Answer these from the page text on the 2009 Americas Rugby Championship:
(a) How many teams took part that season?
(b) What was the score when the BC Bears beat the Ontario Blues in the Canadian final?
(c) Which team took 3rd place?

___ PAGE TEXT ___

- League: Americas Rugby Championship
- Sport: Rugby Union
- Duration: September–October 2009
- Number of teams: 6

Divisional rounds
- Canadian champions: BC Bears
- International champions: Argentina Jaguars

2009 ARC Final
- Champions: Argentina Jaguars

NA4/ARC seasons
- ← 2008 (NA4)2010 →

= 2009 Americas Rugby Championship =

The 2009 Americas Rugby Championship season was the inaugural season of the Americas Rugby Championship. The season featured a Canadian division with four teams representing provinces or regions of Canada, along with international A sides from the U.S. and Argentina.

The Canadian Division played a round robin schedule to determine what two teams would play in the Canadian final. The BC Bears went undefeated in round robin play and defeated the Ontario Blues 12–8 in the Canadian final.

The international finalist was decided in a match between the U.S. Select XV and the Argentina Jaguars. The match was won by the Jaguars 57–10.

The ARC Final pitted the BC Bears against the Argentina Jaguars. The Jaguars gave the Bears their only loss of the season in a 35–11 decision. The Ontario Blues defeated the U.S. Selects to take 3rd place.

___ GIVEN INFORMATION ___

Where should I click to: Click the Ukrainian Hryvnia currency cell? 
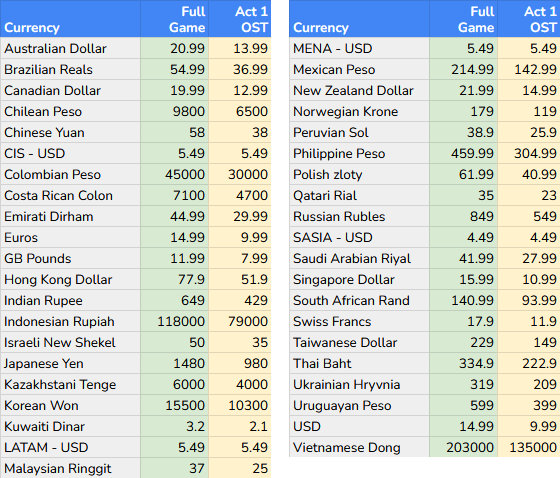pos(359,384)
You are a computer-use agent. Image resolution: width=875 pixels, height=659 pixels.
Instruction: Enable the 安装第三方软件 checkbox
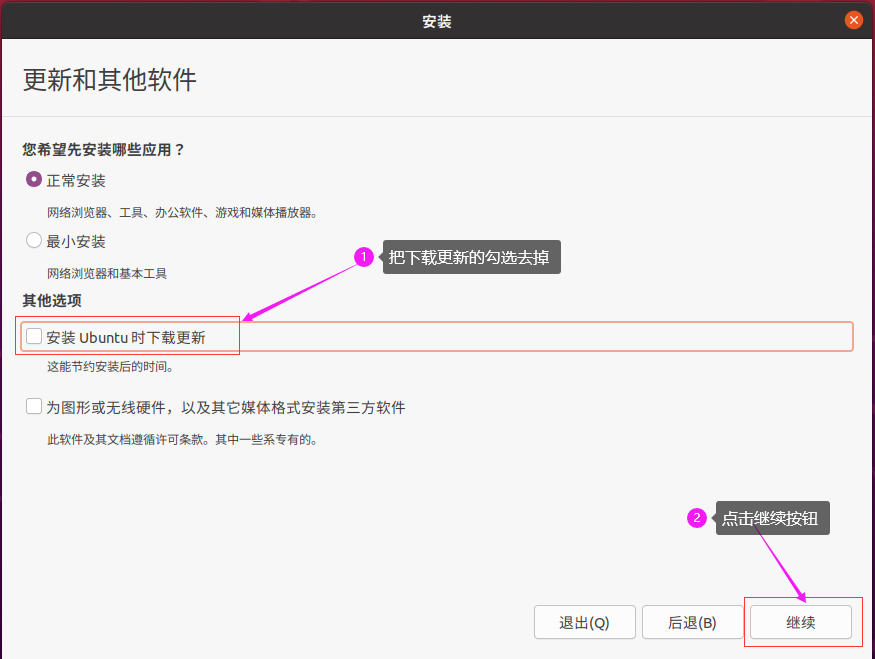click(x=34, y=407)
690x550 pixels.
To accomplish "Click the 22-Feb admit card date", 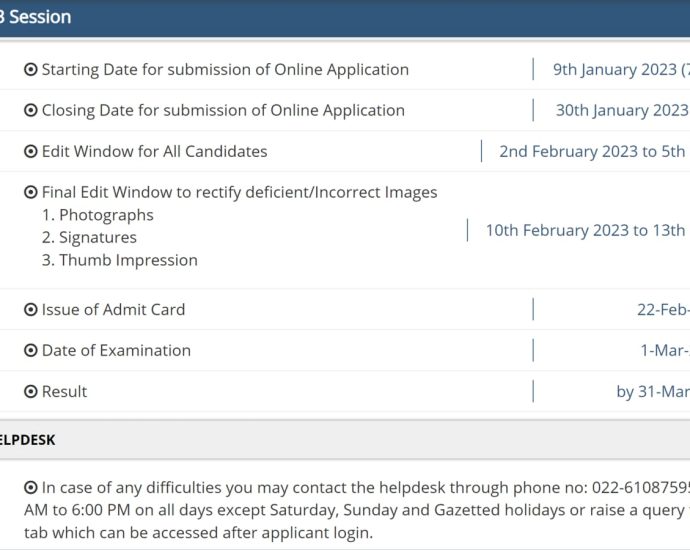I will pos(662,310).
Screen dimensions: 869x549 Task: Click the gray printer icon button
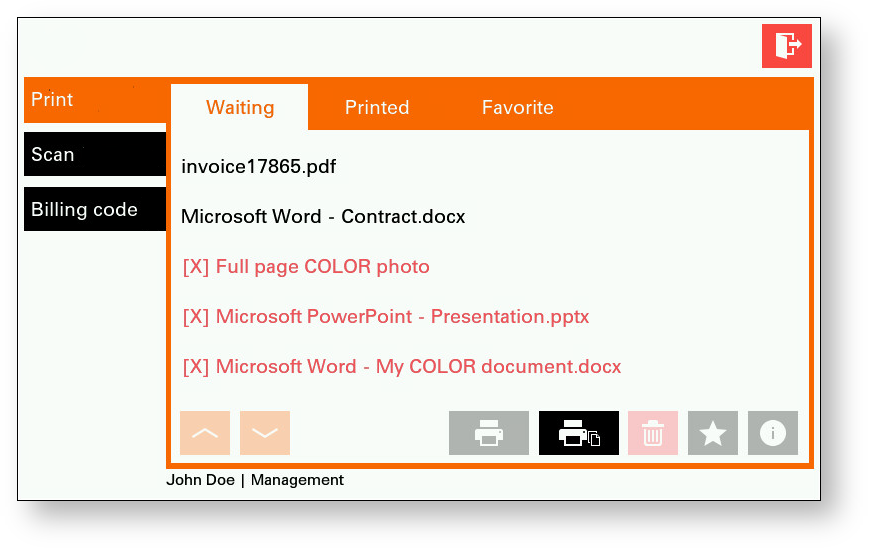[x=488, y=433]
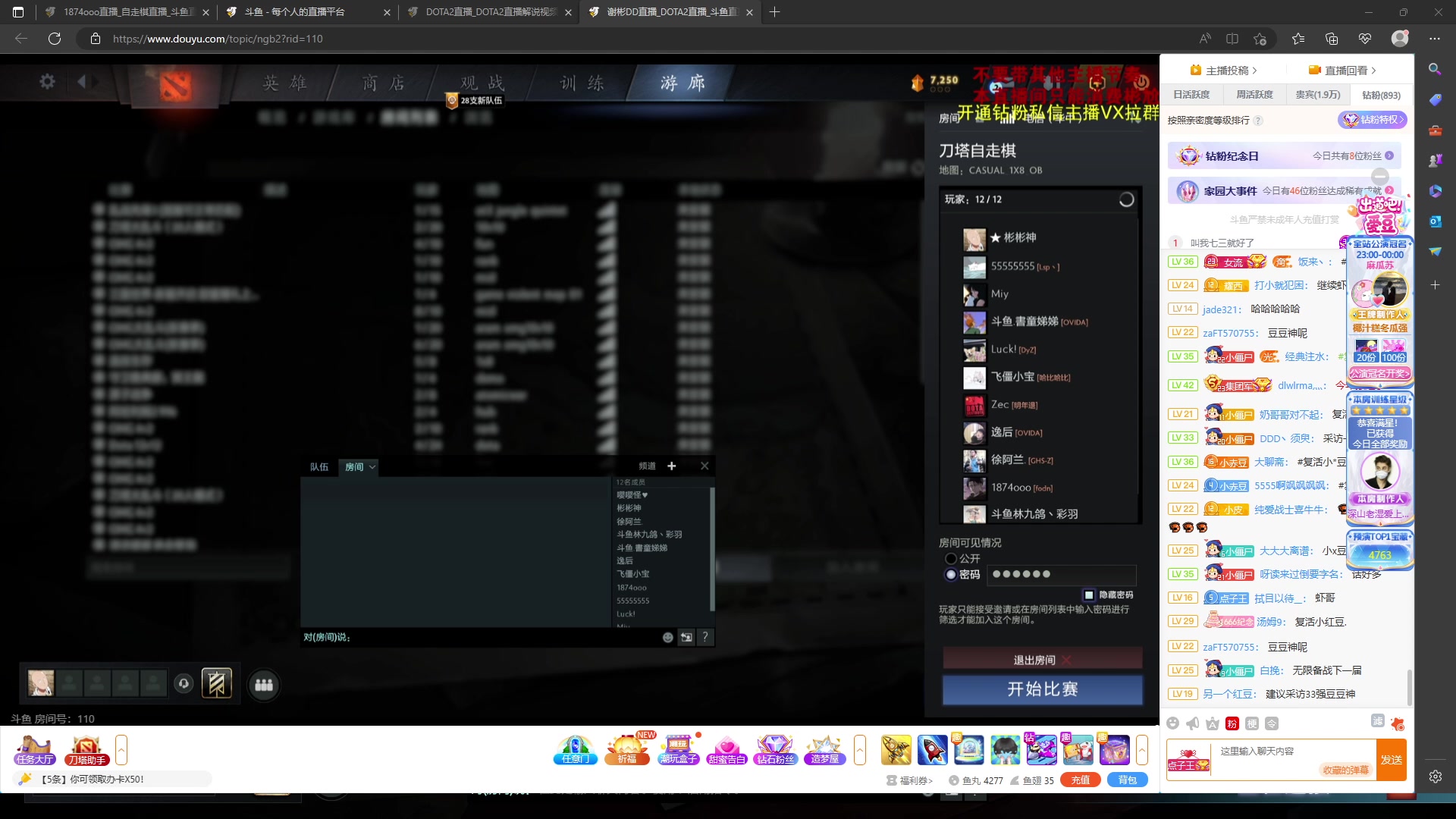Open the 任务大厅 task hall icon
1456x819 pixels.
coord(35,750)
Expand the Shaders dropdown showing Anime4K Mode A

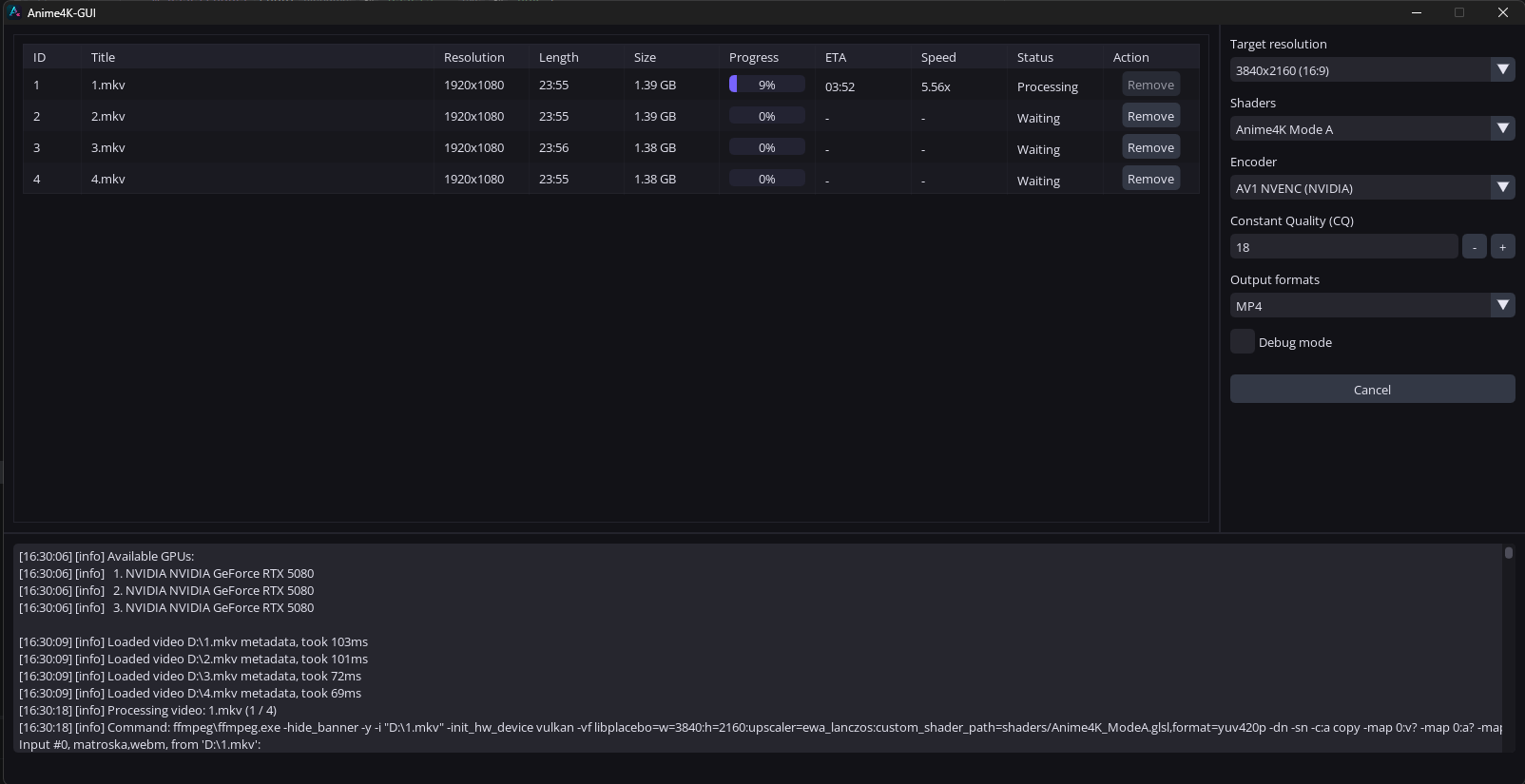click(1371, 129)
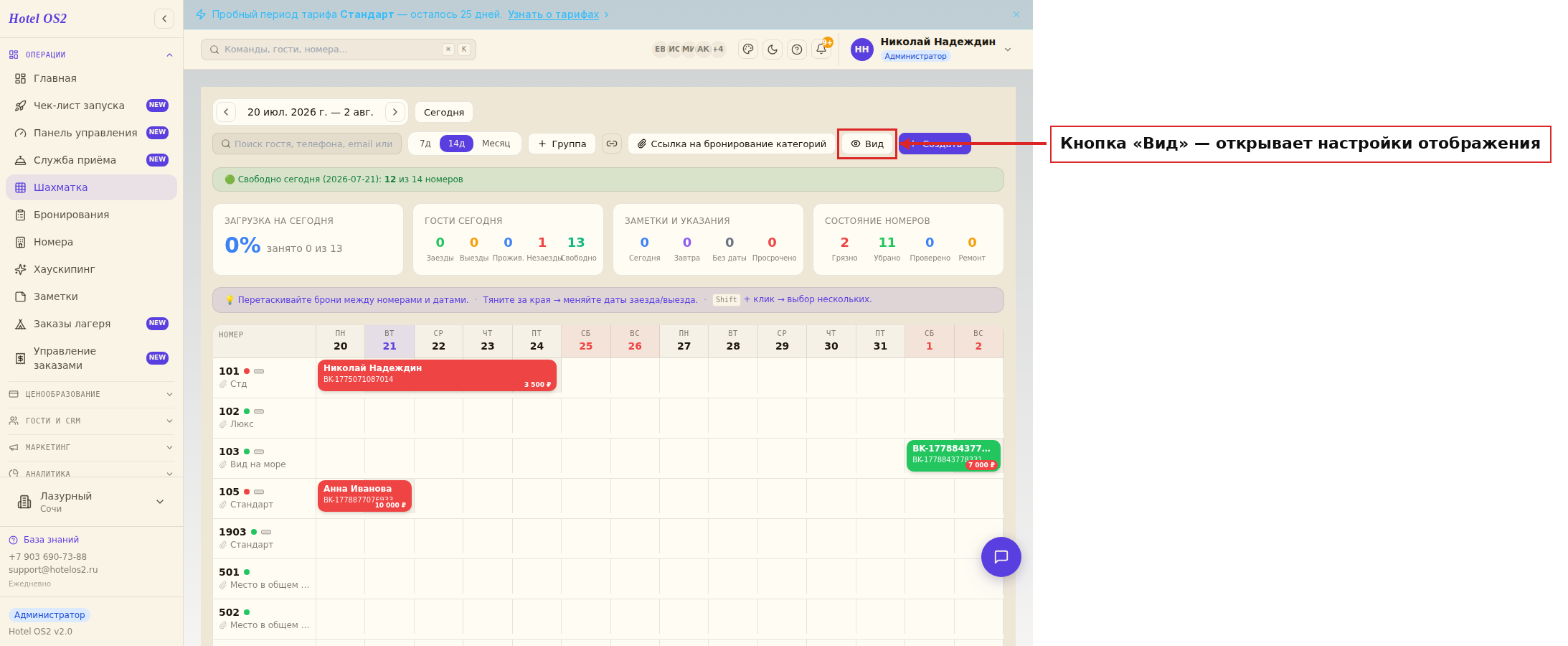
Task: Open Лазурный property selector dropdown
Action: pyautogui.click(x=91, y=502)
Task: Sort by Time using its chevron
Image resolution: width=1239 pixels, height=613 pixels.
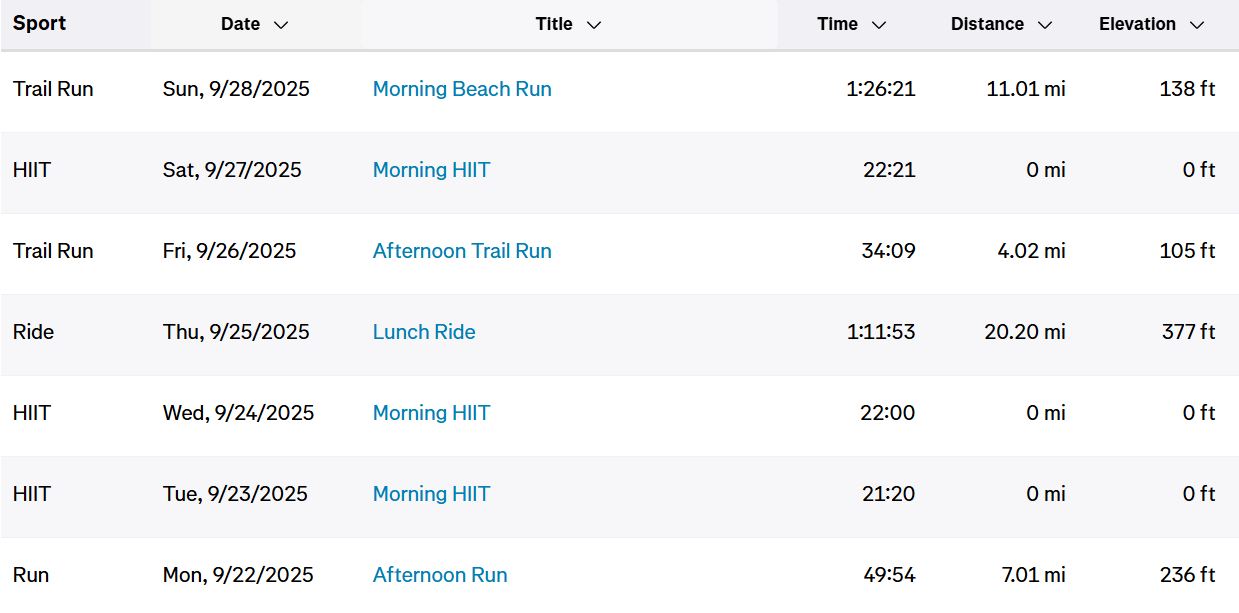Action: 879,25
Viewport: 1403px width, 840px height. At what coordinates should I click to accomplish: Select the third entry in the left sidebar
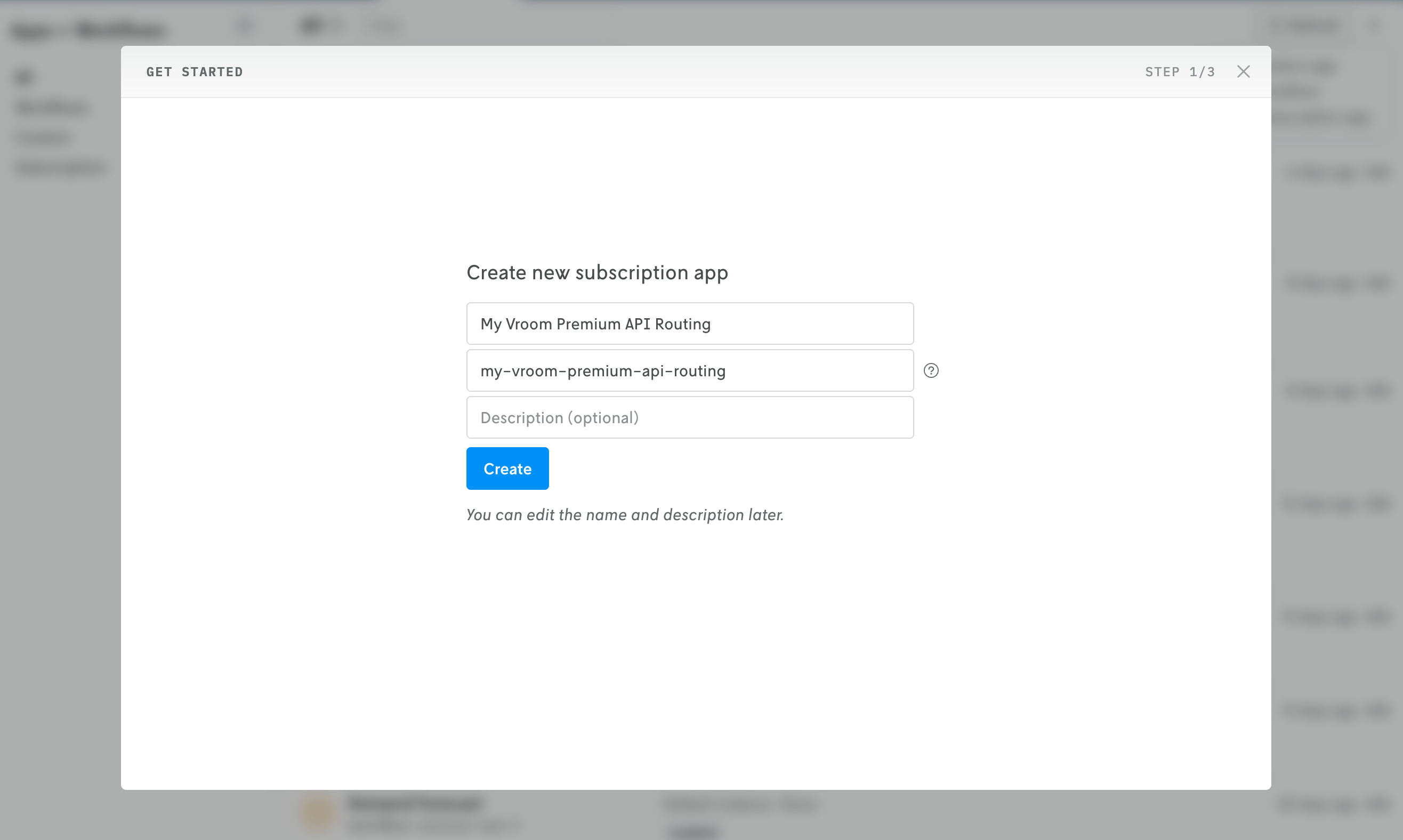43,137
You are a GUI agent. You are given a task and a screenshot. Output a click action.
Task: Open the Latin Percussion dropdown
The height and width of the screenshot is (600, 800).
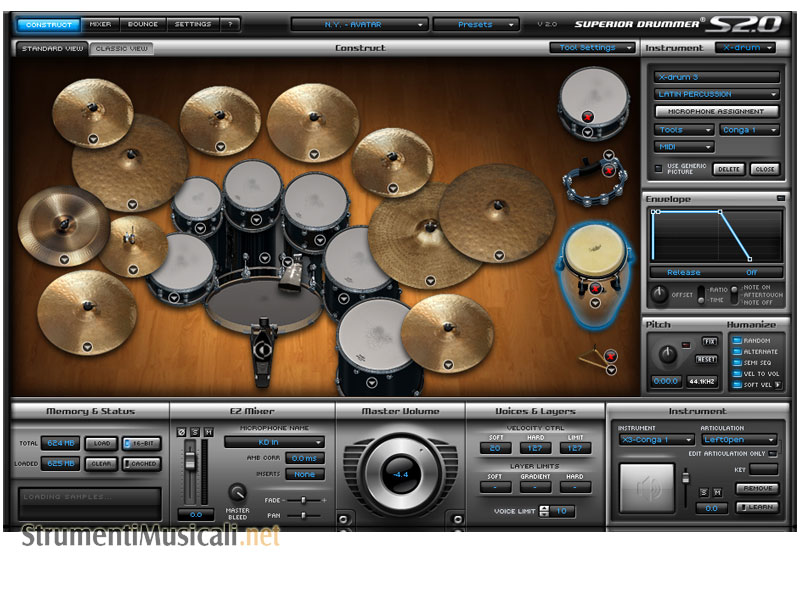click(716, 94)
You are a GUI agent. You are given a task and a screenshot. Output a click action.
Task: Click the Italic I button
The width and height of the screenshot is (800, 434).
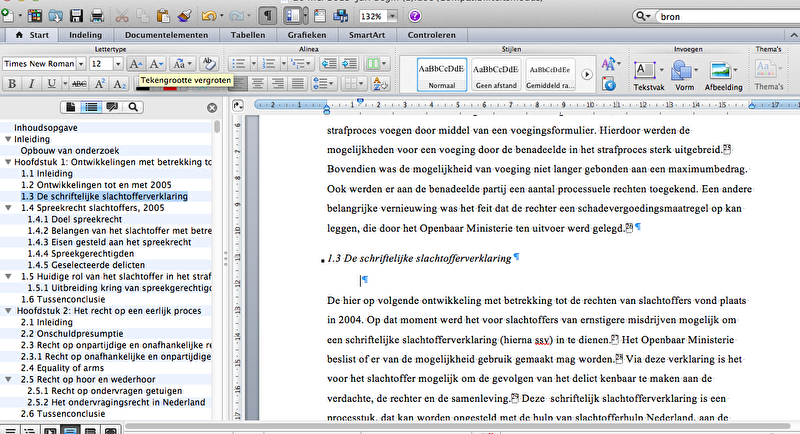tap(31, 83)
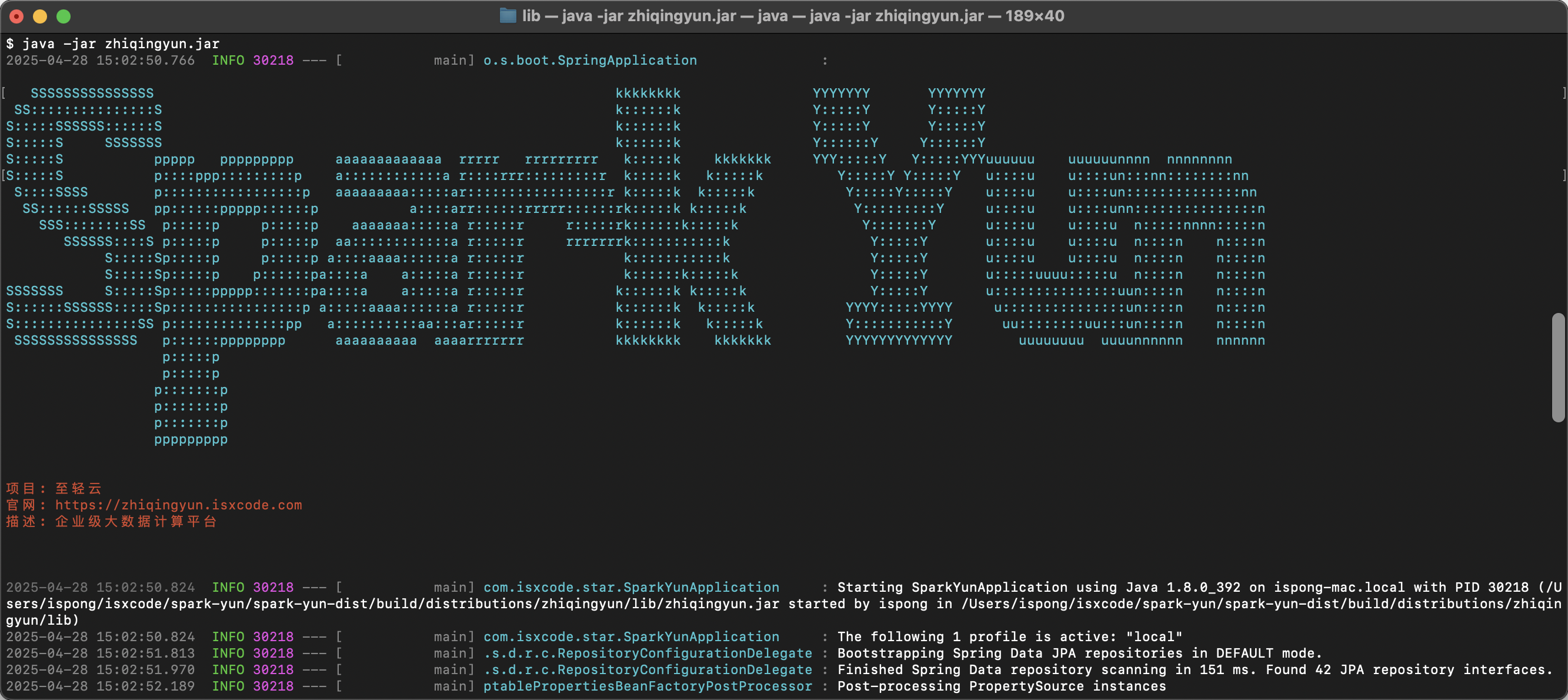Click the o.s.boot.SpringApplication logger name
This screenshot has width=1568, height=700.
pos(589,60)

___

WRITTEN RESPONSE -
(a) 6
(b) 12–8
(c) The Ontario Blues